Iteration is one option, but it would be best to avoid it if say I
wanted one of the accounts in the user by :name => “Checking Account”.
Thanks a lot of any advice.
Kendall B.
Iteration is one option, but it would be best to avoid it if
say I wanted one of the accounts in the user by :name =>
“Checking Account”.
I don’t think you can. However, you might be able to do it another way.
If you know before the load which one account you want to look at, you
could do:
User.find(:first, :include=>[:accounts], :conditions=>[‘accounts.name =
?’, ‘Checking Account’])
perhaps a bit less efficient than including the condition in the JOIN
itself, but it ought to work. Note that this will only work properly if
you’re only :including one relationship with many entities.
An alternate solution might be to include the condition in a manual
join:
User.find(:first, :joins=>'LEFT OUTER JOIN accounts on accounts.user_id
= users.id AND accounts.name = ‘Checking Account’)
then the account properties will appear on the user object, but I dunno
what will happen if the user and account objects share any property
names, nor do I know if the automatic sql type->ruby type mappings will
occur as usual.
from what i know that’s no problem at all ?!? that’s the whole point
of eager loading…
@user = User.find(:first, include => [:accounts])

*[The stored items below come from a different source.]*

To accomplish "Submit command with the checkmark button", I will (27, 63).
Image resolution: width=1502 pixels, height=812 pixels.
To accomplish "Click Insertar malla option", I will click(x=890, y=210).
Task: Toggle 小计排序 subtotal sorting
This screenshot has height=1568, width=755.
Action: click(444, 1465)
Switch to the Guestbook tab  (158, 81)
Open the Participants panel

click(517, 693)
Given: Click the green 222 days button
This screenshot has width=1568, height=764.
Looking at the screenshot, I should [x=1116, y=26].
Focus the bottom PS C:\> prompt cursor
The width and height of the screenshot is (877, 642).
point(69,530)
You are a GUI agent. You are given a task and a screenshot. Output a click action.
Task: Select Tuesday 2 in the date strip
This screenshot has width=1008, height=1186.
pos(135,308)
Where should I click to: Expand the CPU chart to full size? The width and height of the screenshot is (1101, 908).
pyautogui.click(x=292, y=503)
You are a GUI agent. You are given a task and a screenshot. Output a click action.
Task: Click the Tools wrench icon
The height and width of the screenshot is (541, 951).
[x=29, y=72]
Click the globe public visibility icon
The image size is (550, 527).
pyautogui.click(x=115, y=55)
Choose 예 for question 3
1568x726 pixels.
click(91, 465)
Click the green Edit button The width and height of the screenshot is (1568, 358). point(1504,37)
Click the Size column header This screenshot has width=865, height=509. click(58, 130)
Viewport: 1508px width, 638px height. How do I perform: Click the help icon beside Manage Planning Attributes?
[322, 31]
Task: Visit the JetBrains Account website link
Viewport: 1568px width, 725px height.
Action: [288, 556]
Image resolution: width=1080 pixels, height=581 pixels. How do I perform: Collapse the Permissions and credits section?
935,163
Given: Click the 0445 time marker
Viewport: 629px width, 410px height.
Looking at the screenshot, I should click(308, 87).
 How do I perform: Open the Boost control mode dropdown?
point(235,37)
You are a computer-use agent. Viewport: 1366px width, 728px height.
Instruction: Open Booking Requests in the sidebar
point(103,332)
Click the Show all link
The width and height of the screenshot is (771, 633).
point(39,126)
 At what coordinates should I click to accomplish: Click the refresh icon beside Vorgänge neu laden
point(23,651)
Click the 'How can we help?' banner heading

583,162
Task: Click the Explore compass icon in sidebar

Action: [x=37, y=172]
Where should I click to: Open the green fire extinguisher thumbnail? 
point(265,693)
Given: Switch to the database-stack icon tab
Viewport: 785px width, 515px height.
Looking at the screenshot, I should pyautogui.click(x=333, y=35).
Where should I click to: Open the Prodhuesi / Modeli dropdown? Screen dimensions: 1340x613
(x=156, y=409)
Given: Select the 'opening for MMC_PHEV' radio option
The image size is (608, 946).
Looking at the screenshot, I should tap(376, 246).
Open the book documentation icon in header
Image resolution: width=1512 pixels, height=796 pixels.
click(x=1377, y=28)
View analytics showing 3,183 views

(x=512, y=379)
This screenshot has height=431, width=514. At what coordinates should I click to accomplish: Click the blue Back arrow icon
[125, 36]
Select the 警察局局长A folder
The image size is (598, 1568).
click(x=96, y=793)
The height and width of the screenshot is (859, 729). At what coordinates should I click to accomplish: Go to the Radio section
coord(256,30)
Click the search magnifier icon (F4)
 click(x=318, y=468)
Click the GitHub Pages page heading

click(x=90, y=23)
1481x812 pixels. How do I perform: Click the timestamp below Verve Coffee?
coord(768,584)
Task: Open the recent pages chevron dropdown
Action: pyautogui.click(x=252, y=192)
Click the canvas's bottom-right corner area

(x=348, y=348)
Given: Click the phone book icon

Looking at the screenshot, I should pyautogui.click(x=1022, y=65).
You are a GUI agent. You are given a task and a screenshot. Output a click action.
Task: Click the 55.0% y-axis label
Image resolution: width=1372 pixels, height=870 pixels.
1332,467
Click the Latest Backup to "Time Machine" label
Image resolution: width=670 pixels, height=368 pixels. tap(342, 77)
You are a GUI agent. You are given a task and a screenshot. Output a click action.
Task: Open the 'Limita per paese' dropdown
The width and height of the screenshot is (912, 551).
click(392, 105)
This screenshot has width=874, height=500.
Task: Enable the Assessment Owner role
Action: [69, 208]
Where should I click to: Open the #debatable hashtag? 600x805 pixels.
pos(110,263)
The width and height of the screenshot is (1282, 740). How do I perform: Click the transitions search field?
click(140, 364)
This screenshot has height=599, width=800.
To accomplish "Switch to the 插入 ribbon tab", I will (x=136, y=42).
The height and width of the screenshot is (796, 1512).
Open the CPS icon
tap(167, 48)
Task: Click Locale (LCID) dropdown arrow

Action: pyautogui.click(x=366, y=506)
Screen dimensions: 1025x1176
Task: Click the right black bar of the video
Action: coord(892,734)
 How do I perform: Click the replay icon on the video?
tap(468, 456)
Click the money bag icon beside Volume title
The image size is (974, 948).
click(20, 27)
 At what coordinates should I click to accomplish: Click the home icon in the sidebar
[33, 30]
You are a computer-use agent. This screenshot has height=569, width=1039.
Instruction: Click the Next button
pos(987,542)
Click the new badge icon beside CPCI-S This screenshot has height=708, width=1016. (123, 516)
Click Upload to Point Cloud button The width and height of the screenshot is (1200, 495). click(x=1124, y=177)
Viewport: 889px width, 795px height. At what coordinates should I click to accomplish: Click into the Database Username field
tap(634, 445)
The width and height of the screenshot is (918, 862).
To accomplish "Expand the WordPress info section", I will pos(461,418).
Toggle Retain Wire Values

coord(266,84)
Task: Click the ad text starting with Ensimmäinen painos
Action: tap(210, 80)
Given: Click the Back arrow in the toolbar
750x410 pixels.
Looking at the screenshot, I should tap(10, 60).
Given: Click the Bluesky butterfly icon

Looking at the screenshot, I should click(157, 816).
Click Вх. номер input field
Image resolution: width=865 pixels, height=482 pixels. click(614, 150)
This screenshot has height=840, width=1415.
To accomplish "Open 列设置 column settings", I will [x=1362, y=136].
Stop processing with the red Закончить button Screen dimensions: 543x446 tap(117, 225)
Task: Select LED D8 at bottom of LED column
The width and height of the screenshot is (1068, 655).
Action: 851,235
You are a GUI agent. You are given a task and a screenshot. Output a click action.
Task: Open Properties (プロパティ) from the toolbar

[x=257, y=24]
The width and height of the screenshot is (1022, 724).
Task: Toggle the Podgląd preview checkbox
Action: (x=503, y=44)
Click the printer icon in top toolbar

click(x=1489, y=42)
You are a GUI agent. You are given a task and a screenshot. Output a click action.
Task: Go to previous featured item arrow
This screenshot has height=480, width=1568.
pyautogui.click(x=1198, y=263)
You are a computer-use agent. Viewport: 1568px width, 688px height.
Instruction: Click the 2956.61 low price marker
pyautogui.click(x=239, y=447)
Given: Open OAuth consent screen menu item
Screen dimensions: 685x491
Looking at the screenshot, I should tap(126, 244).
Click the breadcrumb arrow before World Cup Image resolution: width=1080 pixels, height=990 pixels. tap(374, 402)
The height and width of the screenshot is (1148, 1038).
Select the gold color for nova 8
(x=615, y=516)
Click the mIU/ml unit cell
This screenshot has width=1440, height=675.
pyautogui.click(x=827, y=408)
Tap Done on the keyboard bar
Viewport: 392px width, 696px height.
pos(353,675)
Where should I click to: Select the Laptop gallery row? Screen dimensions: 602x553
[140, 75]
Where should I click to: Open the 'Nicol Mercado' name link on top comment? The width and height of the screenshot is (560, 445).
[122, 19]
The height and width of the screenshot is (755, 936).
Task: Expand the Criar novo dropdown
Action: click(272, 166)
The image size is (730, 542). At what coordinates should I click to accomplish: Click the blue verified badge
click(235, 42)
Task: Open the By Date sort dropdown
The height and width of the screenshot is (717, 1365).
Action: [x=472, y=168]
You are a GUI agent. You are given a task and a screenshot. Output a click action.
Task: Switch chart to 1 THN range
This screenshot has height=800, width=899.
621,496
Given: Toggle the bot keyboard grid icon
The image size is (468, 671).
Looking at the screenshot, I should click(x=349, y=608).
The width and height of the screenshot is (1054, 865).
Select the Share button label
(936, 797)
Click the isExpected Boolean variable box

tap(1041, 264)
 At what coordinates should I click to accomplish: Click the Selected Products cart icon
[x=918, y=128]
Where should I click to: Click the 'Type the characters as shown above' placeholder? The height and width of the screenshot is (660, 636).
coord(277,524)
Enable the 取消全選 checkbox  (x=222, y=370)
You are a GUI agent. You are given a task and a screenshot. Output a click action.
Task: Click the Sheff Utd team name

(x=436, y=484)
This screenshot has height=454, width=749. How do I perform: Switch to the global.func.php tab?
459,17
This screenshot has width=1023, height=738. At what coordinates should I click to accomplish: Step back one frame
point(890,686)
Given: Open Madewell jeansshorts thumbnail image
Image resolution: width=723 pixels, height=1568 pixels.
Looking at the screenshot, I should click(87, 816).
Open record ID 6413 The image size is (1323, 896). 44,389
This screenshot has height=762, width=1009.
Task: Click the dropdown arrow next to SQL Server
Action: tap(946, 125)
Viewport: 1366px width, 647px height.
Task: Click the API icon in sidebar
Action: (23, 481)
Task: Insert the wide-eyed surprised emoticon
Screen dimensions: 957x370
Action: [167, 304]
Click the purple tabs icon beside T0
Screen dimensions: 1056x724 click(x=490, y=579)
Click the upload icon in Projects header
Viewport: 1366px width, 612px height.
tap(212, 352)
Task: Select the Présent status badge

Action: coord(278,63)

@user.accounts.find(blablaba-)
@user.accounts.each do { |account| blablabla }
@user.accounts.count
these and more will workwithout re-querying the database. basically
any AR method you use on @user.accounts won’t hit the database, except
for updating/adding/removing an account, of course.
On 16 Apr., 18:35, “Ball, Donald A Jr (Library)”
the database, except for updating/adding/removing an account,
of course.
My understand was that he was trying to query the eagerly loaded user’s
accounts using SQL conditions, which AFAIK you cannot do without
requerying the database. Sure, you can iterate through and find the
account named ‘Checking Account’, but it’s probably faster to have the
database do the work for you.
For a handful of accounts and a simple criteria like this, it’s almost
certainly 6 == 1/2 dozen and I’d probably do it all in ruby for clarity,
but if there are many children and complex criteria, I’d do it in SQL.